• **Extracted entries**:

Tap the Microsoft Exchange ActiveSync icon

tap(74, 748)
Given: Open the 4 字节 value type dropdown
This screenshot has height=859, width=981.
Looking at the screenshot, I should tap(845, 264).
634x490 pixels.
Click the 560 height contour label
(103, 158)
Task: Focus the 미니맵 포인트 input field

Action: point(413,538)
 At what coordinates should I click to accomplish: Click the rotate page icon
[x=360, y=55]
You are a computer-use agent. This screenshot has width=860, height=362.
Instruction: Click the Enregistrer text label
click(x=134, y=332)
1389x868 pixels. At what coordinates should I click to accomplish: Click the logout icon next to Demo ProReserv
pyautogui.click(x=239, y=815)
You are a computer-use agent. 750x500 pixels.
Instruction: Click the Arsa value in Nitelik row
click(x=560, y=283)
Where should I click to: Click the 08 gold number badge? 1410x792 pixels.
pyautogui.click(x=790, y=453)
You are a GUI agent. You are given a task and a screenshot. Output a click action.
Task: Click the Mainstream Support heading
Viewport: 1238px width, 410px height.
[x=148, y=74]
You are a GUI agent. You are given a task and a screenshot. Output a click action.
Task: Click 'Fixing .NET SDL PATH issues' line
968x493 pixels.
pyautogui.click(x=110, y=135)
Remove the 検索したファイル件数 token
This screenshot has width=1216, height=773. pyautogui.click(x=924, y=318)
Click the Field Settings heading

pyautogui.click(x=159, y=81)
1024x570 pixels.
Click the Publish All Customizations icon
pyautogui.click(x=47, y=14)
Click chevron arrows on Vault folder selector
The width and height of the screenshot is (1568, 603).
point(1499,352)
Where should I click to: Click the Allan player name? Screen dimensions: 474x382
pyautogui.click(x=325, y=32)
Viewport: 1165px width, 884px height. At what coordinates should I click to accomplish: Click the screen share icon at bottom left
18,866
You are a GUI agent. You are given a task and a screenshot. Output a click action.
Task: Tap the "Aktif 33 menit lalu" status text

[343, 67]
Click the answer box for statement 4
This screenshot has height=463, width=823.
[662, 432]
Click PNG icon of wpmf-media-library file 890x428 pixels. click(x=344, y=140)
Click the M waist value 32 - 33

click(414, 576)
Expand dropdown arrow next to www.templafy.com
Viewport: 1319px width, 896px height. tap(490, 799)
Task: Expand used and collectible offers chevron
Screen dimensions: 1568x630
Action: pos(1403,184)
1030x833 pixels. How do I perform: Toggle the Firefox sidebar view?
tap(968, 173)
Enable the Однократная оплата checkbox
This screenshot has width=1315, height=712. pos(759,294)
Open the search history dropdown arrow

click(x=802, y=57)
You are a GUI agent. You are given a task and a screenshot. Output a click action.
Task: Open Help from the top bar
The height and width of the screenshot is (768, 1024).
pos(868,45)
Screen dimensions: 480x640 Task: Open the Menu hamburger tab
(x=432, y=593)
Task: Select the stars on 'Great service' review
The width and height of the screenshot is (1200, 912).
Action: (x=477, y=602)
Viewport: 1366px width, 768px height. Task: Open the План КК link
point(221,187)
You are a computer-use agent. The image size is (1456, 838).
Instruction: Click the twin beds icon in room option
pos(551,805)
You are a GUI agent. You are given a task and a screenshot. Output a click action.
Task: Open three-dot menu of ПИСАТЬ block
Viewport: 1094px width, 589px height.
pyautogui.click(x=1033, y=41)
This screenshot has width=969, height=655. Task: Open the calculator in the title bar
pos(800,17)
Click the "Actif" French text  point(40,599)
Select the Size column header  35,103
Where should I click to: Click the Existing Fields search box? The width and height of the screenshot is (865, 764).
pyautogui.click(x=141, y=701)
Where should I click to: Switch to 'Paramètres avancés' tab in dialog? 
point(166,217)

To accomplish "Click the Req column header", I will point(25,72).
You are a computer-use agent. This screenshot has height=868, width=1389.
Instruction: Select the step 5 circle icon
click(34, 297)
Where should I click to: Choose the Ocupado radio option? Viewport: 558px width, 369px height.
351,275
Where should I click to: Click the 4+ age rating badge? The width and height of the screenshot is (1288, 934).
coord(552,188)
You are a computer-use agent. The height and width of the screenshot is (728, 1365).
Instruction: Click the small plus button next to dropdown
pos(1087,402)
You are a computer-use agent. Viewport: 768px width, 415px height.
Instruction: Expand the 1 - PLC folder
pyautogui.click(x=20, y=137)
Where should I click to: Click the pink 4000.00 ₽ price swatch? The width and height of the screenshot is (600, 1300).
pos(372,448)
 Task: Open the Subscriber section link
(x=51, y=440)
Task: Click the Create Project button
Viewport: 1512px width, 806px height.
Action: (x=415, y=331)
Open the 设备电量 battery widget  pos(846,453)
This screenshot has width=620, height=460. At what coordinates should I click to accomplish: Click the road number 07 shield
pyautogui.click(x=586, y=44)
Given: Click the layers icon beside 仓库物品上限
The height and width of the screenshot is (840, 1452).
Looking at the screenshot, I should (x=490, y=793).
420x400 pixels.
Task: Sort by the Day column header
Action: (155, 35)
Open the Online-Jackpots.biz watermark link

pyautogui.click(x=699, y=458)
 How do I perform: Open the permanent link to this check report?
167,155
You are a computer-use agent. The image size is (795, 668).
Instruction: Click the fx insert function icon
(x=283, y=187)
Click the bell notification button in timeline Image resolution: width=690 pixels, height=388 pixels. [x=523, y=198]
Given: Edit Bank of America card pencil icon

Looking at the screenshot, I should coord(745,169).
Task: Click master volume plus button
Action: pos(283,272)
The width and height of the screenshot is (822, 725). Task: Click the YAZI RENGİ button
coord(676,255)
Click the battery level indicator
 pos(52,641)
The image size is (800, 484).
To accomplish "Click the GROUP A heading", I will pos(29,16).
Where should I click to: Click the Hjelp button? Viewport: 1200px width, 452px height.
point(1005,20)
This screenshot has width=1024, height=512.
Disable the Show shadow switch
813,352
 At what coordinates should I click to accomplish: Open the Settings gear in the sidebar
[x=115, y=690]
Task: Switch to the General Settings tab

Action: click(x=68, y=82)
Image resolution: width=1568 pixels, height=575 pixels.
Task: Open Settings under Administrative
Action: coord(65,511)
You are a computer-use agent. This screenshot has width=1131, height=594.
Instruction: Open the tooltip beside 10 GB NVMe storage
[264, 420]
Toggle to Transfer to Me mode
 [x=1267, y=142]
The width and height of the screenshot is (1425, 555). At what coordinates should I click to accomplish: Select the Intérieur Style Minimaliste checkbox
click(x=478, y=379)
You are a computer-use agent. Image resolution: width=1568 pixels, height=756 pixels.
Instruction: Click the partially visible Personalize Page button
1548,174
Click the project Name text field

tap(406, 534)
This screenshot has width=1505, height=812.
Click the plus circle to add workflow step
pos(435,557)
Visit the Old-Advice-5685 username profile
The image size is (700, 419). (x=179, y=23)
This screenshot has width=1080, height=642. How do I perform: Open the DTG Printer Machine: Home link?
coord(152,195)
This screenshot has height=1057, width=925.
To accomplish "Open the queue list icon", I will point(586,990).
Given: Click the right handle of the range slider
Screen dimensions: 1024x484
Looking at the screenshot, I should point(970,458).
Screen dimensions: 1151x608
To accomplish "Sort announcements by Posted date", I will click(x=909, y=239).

• **What needs to be done**:
Provide a faithful, complete copy of the entries above.

• **Reply**:
Tap the Microsoft Exchange ActiveSync icon

tap(74, 748)
Given: Open the 4 字节 value type dropdown
This screenshot has height=859, width=981.
Looking at the screenshot, I should tap(845, 264).
634x490 pixels.
Click the 560 height contour label
(103, 158)
Task: Focus the 미니맵 포인트 input field

Action: point(413,538)
 At what coordinates should I click to accomplish: Click the rotate page icon
[x=360, y=55]
You are a computer-use agent. This screenshot has width=860, height=362.
Instruction: Click the Enregistrer text label
click(x=134, y=332)
1389x868 pixels. At what coordinates should I click to accomplish: Click the logout icon next to Demo ProReserv
pyautogui.click(x=239, y=815)
You are a computer-use agent. 750x500 pixels.
Instruction: Click the Arsa value in Nitelik row
click(x=560, y=283)
Where should I click to: Click the 08 gold number badge? 1410x792 pixels.
pyautogui.click(x=790, y=453)
You are a GUI agent. You are given a task and a screenshot. Output a click action.
Task: Click the Mainstream Support heading
Viewport: 1238px width, 410px height.
[x=148, y=74]
You are a GUI agent. You are given a task and a screenshot. Output a click action.
Task: Click 'Fixing .NET SDL PATH issues' line
968x493 pixels.
pyautogui.click(x=110, y=135)
Remove the 検索したファイル件数 token
This screenshot has width=1216, height=773. pyautogui.click(x=924, y=318)
Click the Field Settings heading

pyautogui.click(x=159, y=81)
1024x570 pixels.
Click the Publish All Customizations icon
pyautogui.click(x=47, y=14)
Click chevron arrows on Vault folder selector
The width and height of the screenshot is (1568, 603).
point(1499,352)
Where should I click to: Click the Allan player name? Screen dimensions: 474x382
pyautogui.click(x=325, y=32)
Viewport: 1165px width, 884px height. At what coordinates should I click to accomplish: Click the screen share icon at bottom left
18,866
You are a GUI agent. You are given a task and a screenshot. Output a click action.
Task: Tap the "Aktif 33 menit lalu" status text

[343, 67]
Click the answer box for statement 4
This screenshot has height=463, width=823.
[662, 432]
Click PNG icon of wpmf-media-library file 890x428 pixels. click(x=344, y=140)
Click the M waist value 32 - 33

click(414, 576)
Expand dropdown arrow next to www.templafy.com
Viewport: 1319px width, 896px height. tap(490, 799)
Task: Expand used and collectible offers chevron
Screen dimensions: 1568x630
Action: pos(1403,184)
1030x833 pixels. How do I perform: Toggle the Firefox sidebar view?
tap(968, 173)
Enable the Однократная оплата checkbox
This screenshot has width=1315, height=712. pos(759,294)
Open the search history dropdown arrow

click(x=802, y=57)
You are a GUI agent. You are given a task and a screenshot. Output a click action.
Task: Open Help from the top bar
The height and width of the screenshot is (768, 1024).
pos(868,45)
Screen dimensions: 480x640 Task: Open the Menu hamburger tab
(x=432, y=593)
Task: Select the stars on 'Great service' review
The width and height of the screenshot is (1200, 912).
Action: (x=477, y=602)
Viewport: 1366px width, 768px height. Task: Open the План КК link
point(221,187)
You are a computer-use agent. The image size is (1456, 838).
Instruction: Click the twin beds icon in room option
pos(551,805)
You are a GUI agent. You are given a task and a screenshot. Output a click action.
Task: Open three-dot menu of ПИСАТЬ block
Viewport: 1094px width, 589px height.
pyautogui.click(x=1033, y=41)
This screenshot has width=969, height=655. Task: Open the calculator in the title bar
pos(800,17)
Click the "Actif" French text  point(40,599)
Select the Size column header  35,103
Where should I click to: Click the Existing Fields search box? The width and height of the screenshot is (865, 764).
pyautogui.click(x=141, y=701)
Where should I click to: Switch to 'Paramètres avancés' tab in dialog? 
point(166,217)

To accomplish "Click the Req column header", I will point(25,72).
You are a computer-use agent. This screenshot has height=868, width=1389.
Instruction: Select the step 5 circle icon
click(34, 297)
Where should I click to: Choose the Ocupado radio option? Viewport: 558px width, 369px height.
351,275
Where should I click to: Click the 4+ age rating badge? The width and height of the screenshot is (1288, 934).
coord(552,188)
You are a computer-use agent. The height and width of the screenshot is (728, 1365).
Instruction: Click the small plus button next to dropdown
pos(1087,402)
You are a computer-use agent. Viewport: 768px width, 415px height.
Instruction: Expand the 1 - PLC folder
pyautogui.click(x=20, y=137)
Where should I click to: Click the pink 4000.00 ₽ price swatch? The width and height of the screenshot is (600, 1300).
pos(372,448)
 Task: Open the Subscriber section link
(x=51, y=440)
Task: Click the Create Project button
Viewport: 1512px width, 806px height.
Action: (x=415, y=331)
Open the 设备电量 battery widget  pos(846,453)
This screenshot has width=620, height=460. At what coordinates should I click to accomplish: Click the road number 07 shield
pyautogui.click(x=586, y=44)
Given: Click the layers icon beside 仓库物品上限
The height and width of the screenshot is (840, 1452).
Looking at the screenshot, I should (x=490, y=793).
420x400 pixels.
Task: Sort by the Day column header
Action: (155, 35)
Open the Online-Jackpots.biz watermark link

pyautogui.click(x=699, y=458)
 How do I perform: Open the permanent link to this check report?
167,155
You are a computer-use agent. The image size is (795, 668).
Instruction: Click the fx insert function icon
(x=283, y=187)
Click the bell notification button in timeline Image resolution: width=690 pixels, height=388 pixels. [x=523, y=198]
Given: Edit Bank of America card pencil icon

Looking at the screenshot, I should coord(745,169).
Task: Click master volume plus button
Action: pos(283,272)
The width and height of the screenshot is (822, 725). Task: Click the YAZI RENGİ button
coord(676,255)
Click the battery level indicator
 pos(52,641)
The image size is (800, 484).
To accomplish "Click the GROUP A heading", I will pos(29,16).
Where should I click to: Click the Hjelp button? Viewport: 1200px width, 452px height.
point(1005,20)
This screenshot has width=1024, height=512.
Disable the Show shadow switch
813,352
 At what coordinates should I click to accomplish: Open the Settings gear in the sidebar
[x=115, y=690]
Task: Switch to the General Settings tab

Action: click(x=68, y=82)
Image resolution: width=1568 pixels, height=575 pixels.
Task: Open Settings under Administrative
Action: coord(65,511)
You are a computer-use agent. This screenshot has width=1131, height=594.
Instruction: Open the tooltip beside 10 GB NVMe storage
[264, 420]
Toggle to Transfer to Me mode
 [x=1267, y=142]
The width and height of the screenshot is (1425, 555). At what coordinates should I click to accomplish: Select the Intérieur Style Minimaliste checkbox
click(x=478, y=379)
You are a computer-use agent. Image resolution: width=1568 pixels, height=756 pixels.
Instruction: Click the partially visible Personalize Page button
1548,174
Click the project Name text field

tap(406, 534)
This screenshot has width=1505, height=812.
Click the plus circle to add workflow step
pos(435,557)
Visit the Old-Advice-5685 username profile
The image size is (700, 419). (x=179, y=23)
This screenshot has width=1080, height=642. How do I perform: Open the DTG Printer Machine: Home link?
coord(152,195)
This screenshot has height=1057, width=925.
To accomplish "Open the queue list icon", I will point(586,990).
Given: Click the right handle of the range slider
Screen dimensions: 1024x484
Looking at the screenshot, I should point(970,458).
Screen dimensions: 1151x608
To accomplish "Sort announcements by Posted date", I will click(x=909, y=239).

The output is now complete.